The tour ended at the slave cemetery near the Biology Building, where two University-owned slaves, Jack Rudolph and William “Boysey” Brown, and a student are buried. In 2006, a historic marker was installed near the graves, recognizing their burial and commemorating the UA Faculty Senate’s apology in 2004 for their predecessors’ role in the institution of slavery.

“One of the things that we can be proud of is that UA was a leader in having these difficult conversations and acknowledging these places as sacred sites,” Green said. “We are the first in the SEC to do this. Other schools are following us.”

Gloria McClendon, a junior majoring in African American studies, said the tour was eye opening for her, and that learning of the history of slavery on campus will give her a different perspective when walking around campus.

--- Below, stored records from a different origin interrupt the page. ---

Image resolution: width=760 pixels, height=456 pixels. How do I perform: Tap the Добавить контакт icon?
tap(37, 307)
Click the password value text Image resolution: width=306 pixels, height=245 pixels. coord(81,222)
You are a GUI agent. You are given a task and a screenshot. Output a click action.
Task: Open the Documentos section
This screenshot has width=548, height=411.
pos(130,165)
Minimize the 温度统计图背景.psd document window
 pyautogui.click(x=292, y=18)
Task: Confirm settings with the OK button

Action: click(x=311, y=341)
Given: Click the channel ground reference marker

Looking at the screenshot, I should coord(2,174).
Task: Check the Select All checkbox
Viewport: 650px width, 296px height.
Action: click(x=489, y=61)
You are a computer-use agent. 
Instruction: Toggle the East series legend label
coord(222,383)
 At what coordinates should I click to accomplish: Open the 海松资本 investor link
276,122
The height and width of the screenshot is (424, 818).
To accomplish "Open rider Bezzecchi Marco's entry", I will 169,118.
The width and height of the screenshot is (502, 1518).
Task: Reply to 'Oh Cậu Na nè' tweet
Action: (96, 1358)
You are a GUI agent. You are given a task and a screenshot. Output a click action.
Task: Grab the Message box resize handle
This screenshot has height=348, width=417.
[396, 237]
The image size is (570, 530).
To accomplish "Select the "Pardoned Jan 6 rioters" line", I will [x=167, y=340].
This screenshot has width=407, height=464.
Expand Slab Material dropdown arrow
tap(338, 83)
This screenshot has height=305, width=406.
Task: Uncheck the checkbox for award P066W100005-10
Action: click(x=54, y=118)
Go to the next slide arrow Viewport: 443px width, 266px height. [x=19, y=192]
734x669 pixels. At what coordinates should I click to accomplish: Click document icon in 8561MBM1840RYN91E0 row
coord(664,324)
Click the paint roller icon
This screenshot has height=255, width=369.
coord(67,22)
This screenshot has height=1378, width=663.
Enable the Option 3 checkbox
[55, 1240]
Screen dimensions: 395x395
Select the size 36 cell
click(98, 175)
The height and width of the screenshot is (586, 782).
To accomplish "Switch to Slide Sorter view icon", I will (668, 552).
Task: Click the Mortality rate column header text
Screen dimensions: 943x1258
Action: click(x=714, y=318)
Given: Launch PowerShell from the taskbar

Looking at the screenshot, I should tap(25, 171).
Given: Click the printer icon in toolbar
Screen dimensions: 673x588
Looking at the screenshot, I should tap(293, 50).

“Having insight on that part of the history on this campus means a lot,” McClendon said. “I was just happy to dig deeper, especially with my major, into the history of our campus itself.”

Vashton Smith, a freshman majoring in history, said learning about the University’s past with slavery adds another layer of understanding to the experiences of African-Americans on campus, including the civil rights events that would later take place here.

“It really served to illustrate how oppressed African-Americans were at a time in this school’s history and in this country where the cultural differences between blacks and whites on a southern college campus had the blacks as the help and even in some cases the sexual objects of the masters,” Smith said. “It just showed me how the racism of that time really permeated throughout the state, and how we need to keep educating people on these topics.”

By going on the tour, Green said visitors can have a greater appreciation of how far the University has come from its past with slavery to its current racially diverse campus.

“The University, in all of its complexity, has a complex past with race and memory of the African-American experience that predates the opening of the school,” Green said. “It’s not a shameful past but one that continues to inform the University. So by walking the tour and learning about the enslaved people, you’re also learning about another under-appreciated and often untold story about the school too.”